Il y a une quatrième possibilité : une baisse nette de la consommation en cas de pic. On peut par exemple maintenir une température un peu moins élevée quand il fait très froid et que l'électricité est très chère. (Dans ce cas, seuls les clients peuvent prendre la décision de réduire leur consommation et donc leur confort — je peux décider d'avoir un peu moins chaud pour faire des économies, mais il est hors de question qu'un système centralisé prenne une telle décision pour moi.) Il s'agit d'un hybride entre negawatts (c'est une baisse et non un simple décalage dans le temps) et flexibilité (c'est une baisse conjoncturelle, qui réagit à l'information fournie par le prix). On peut ainsi réduire la consommation totale et la consommation de pic.

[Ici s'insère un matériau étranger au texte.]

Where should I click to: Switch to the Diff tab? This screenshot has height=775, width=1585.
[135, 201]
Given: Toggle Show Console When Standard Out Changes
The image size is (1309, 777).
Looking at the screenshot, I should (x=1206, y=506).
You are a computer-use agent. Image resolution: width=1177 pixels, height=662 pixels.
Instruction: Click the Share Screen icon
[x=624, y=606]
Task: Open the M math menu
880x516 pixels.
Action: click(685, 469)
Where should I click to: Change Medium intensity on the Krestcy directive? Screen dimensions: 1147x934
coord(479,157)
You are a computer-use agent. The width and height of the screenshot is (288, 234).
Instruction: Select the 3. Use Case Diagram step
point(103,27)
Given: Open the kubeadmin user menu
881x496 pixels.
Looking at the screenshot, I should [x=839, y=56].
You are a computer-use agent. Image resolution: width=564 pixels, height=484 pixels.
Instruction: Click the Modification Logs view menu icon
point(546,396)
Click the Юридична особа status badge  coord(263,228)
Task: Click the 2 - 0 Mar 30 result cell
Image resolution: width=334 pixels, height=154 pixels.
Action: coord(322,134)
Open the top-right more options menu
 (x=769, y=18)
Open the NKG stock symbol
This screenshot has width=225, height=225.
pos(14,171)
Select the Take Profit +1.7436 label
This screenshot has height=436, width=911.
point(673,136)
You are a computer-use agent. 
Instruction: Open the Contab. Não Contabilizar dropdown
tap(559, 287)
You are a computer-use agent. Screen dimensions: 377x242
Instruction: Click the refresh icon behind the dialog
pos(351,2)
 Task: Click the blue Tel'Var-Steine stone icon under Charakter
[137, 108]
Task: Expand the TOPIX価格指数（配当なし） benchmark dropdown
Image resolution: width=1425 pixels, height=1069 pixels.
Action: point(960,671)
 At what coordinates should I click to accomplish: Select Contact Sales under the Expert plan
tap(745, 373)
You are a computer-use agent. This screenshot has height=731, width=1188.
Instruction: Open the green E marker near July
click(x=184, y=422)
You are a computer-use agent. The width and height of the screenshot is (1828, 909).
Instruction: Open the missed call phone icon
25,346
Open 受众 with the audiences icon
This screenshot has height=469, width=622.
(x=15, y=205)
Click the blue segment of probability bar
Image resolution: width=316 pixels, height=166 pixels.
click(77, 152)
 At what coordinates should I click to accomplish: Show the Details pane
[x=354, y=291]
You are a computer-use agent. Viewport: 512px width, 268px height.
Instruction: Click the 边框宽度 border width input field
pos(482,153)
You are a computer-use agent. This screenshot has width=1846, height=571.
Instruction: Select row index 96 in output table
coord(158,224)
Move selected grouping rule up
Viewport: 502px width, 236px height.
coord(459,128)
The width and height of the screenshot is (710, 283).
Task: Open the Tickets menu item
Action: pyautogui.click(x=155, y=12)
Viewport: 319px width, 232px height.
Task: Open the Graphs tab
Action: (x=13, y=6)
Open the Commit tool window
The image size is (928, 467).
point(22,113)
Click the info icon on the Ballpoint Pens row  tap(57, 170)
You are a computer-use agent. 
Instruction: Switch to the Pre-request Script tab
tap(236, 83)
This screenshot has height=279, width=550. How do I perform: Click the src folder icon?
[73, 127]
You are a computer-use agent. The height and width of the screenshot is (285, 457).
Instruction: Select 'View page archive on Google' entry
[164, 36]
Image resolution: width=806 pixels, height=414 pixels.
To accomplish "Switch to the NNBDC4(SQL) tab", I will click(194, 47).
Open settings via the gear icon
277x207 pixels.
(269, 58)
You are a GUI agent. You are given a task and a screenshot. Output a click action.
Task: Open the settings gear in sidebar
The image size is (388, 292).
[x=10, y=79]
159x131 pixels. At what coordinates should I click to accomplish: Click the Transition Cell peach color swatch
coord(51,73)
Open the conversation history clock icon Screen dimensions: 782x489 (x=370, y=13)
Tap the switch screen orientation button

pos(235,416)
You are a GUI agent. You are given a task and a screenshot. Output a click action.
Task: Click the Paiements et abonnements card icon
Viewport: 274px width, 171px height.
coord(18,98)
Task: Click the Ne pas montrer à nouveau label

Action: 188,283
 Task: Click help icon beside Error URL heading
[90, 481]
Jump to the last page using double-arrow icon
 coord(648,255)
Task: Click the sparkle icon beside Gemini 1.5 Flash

perte de confort | décision | permanent | en temps réel | |
---|---|---|---|---|
décalage dans le temps |
non | centralisée ou décentralisée | heures creuses | effacement |
réduction nette | peut-être | décentralisée | negawatts | negawatts dynamiques |
Les « compteurs intelligents » (Linky pour l'électricité et Gazpard pour le gaz) récoltent et transmettent des informations sur la consommation. Un bénéfice pour l'utilisateur est qu'il est possible de détecter une panne (et parfois même de la réparer avant qu'il ne s'en rende compte, si elle intervient dans la journée pendant son absence). Mais est-il nécessaire d'avoir des informations sur tous les utilisateurs individuellement pour détecter une panne dans tout le quartier ? Un autre avantage est la facturation : plus besoin de pifomètre en attendant que le compteur soit relevé. Mais il n'y a pas besoin de données de consommation quotidiennes pour que la facture mensuelle soit exacte. Ces deux avantages sont bien réels, mais à chaque fois plus d'information est prélevée que nécessaire (trop dans l'espace ou trop dans le temps).
Un troisième intérêt est la possibilité pour le client de suivre sa consommation d'électricité et de gaz au jour le jour, par exemple pour faire des économies d'énergie (que ce soit pour des raisons financières ou environnementales). Mais pourquoi est-ce que l'information, pour transiter de mon compteur à moi, doit passer par des serveurs centralisés ? Et on peut légitimement se demander à quoi vont servir ces données centralisées et qui y aura accès à ErDF et GrDF (les fiches de police de Johnny Hallyday et Jamel Debbouze avaient été consultées par des centaines de policiers avant d'être tout simplement publiées). Sans parler du risque de piratage, dont la réalité a été récemment rappelée en Espagne.